| South industrial china town explodes with violence { January 17 2006 } Original Source Link: (May no longer be active) http://www.iht.com/articles/2006/01/16/news/china.phphttp://www.iht.com/articles/2006/01/16/news/china.php
Chinese violently quell new protest By Howard W. French The New York Times TUESDAY, JANUARY 17, 2006
SHANGHAI A week of protests by residents of a town in China's southern industrial heartland exploded into violence last weekend with thousands of police officers brandishing automatic weapons and using electric batons to put down the protest and seal off the village, residents said Monday.
In Panlong village, about an hour's drive from the capital of Guangdong Province, residents said that as many as 60 people were hurt and that at least one person - a 13-year-old girl - was killed by security forces. The police denied any responsibility, saying the girl had died of a heart attack.
Residents said that police officers had chased and beaten protesters and bystanders alike, and that locals had retaliated by smashing police cars and mounting hit-and-run attacks, throwing rocks at the security forces.
The clash in Panlong was the second time in a month that large numbers of security forces, including paramilitary troops, were deployed to put down a Chinese demonstration.
The protests coincided with a reported visit to the area by the North Korean president, Kim Jong Il. The secretive leader's visit, though never publicly confirmed by Beijing, was widely rumored, and some residents said it may have contributed to the nervousness of the security forces.
Like thousands of other demonstrations roiling rural China, it took place over land use and environmental issues.
"The police arrived at 8 p.m. and then started beating people from 9 p.m., trying to disperse the crowd," said a schoolteacher who spoke by telephone, giving her name only as Yang. "When this happened, the crowd got very angry and lots of people picked up stones on the ground and threw them at the policemen. After being attacked, policemen were furious, they just beat up every one, using their batons."
The teacher was talking about Saturday night, the sixth day of protests in the area. Villagers said the demonstrations had begun as silent sit-ins, but grew more boisterous by the day as more and more people joined in. Eventually, they said, as many as 10,000 police officers were deployed, roughly twice the number of protesters at the peak of the demonstrations.
In December, in a protest in the nearby town of Dongzhou, residents said as many as 30 people were killed when security forces opened fire on villagers massed in demonstration against the construction of a coal-fired power plant in their midst. The provincial authorities have acknowledged three deaths, but blamed the villagers for attacking the police.
Unlike the events at Dongzhou, an out-of-the-way fishing village, the latest confrontation between villagers and a large-scale deployment of security forces occurred in rural enclaves in the midst of some of China's biggest and fastest-growing industrial cities.
Demonstrating residents of Panlong village said their anger had been sparked by a government land acquisition program they had been led to believe in 2003 was part of a construction project to build a superhighway to connect the nearby city of Zhuhai with Beijing.

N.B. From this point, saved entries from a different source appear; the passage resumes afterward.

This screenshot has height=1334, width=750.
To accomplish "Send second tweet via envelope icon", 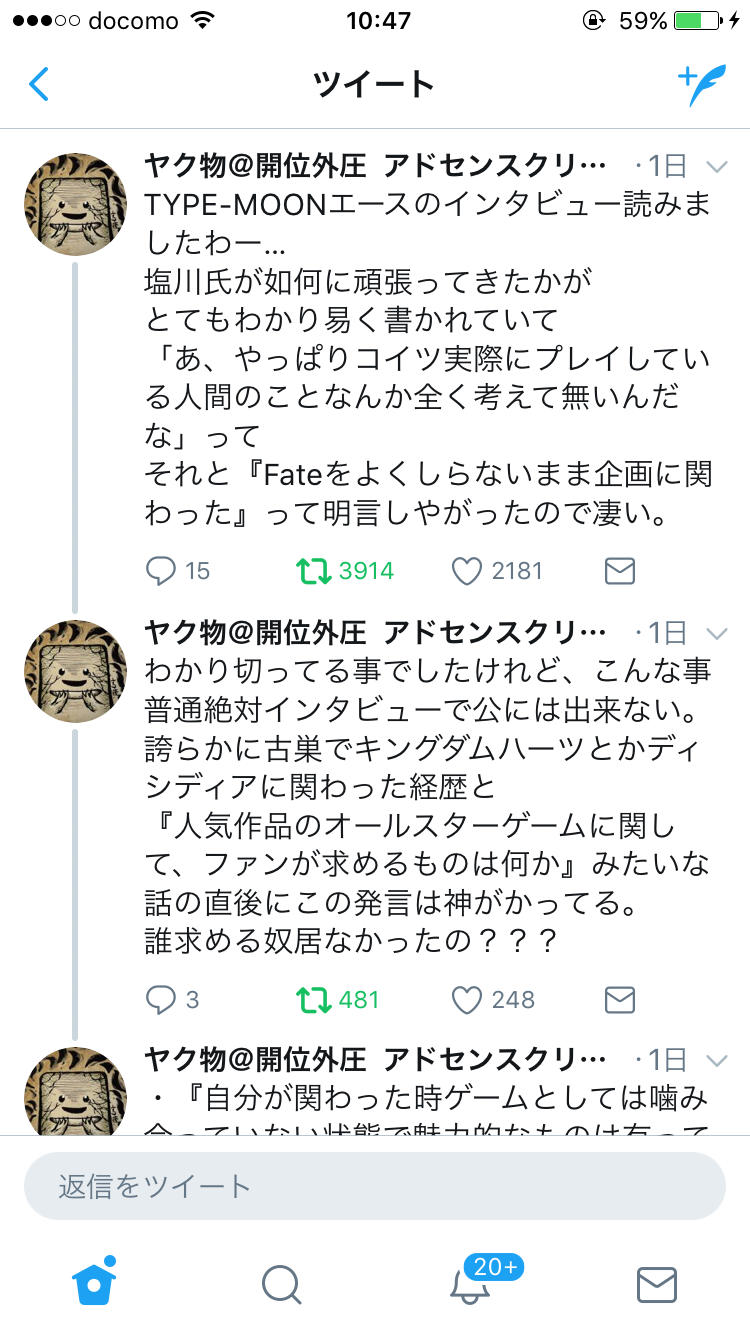I will (620, 999).
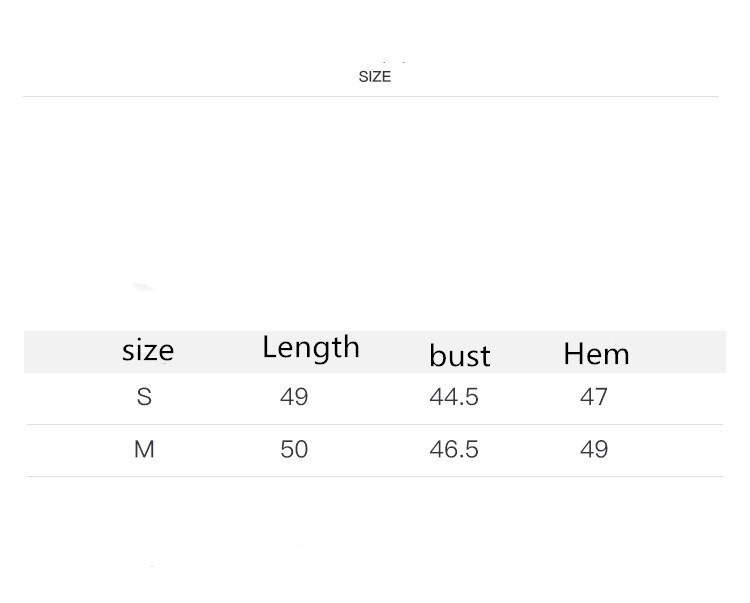This screenshot has height=603, width=750.
Task: Pick the bust value 44.5
Action: pos(454,397)

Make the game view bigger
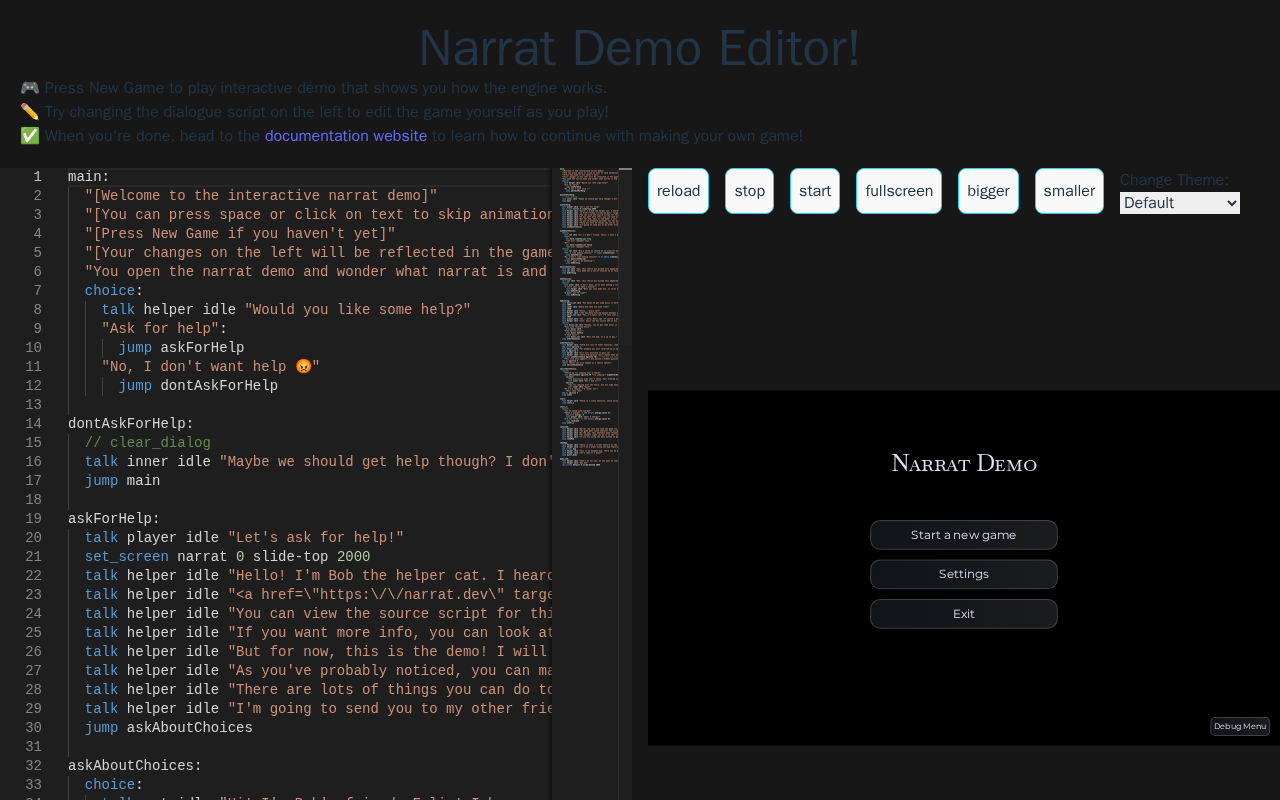tap(988, 191)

Later, the villagers learned the land was in fact being resold to developers to set up special chemical and garment-making industrial zones in the area.
The region that immediately surrounds Panlong is among the most heavily industrialized land anywhere, and was the laboratory and launching pad for the economic reforms put in place by the then-Chinese leader Deng Xiaoping.

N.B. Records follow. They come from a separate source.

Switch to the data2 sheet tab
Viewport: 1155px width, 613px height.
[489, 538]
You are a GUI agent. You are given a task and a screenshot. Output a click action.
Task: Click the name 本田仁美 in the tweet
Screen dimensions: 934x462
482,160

Panlong is a short drive from Shenzhen, Dongguan and Zhuhai - all large and booming cities virtually created from scratch, or completed in the course of China's economic takeoff. It is also close to Guangzhou, the provincial capital, and to Hong Kong, whose investments helped fuel the area's takeoff. The region is not only the scene of some of China's fastest-growing industries, including high-tech manufacturing, textiles and furniture, much of which is exported to the United States, but also the scene of some of the country's worst pollution.
For most of the year visibility over the scrubland plains of the area is so poor that beyond a few hundred meters all detail is lost behind a thick gray curtain of eye-stinging haze. Water supplies in the area are equally imperiled. The situation has become so bad that even residents of Hong Kong, whose economy is highly dependent on the region's growth, rue the environmental monster they have helped create.
A villager who was interviewed by telephone and gave his name as Hou said: "The economic deals set in the past were not favorable, and many zones here have had smaller protests before, but the people were not united. Now there are uprisings everywhere."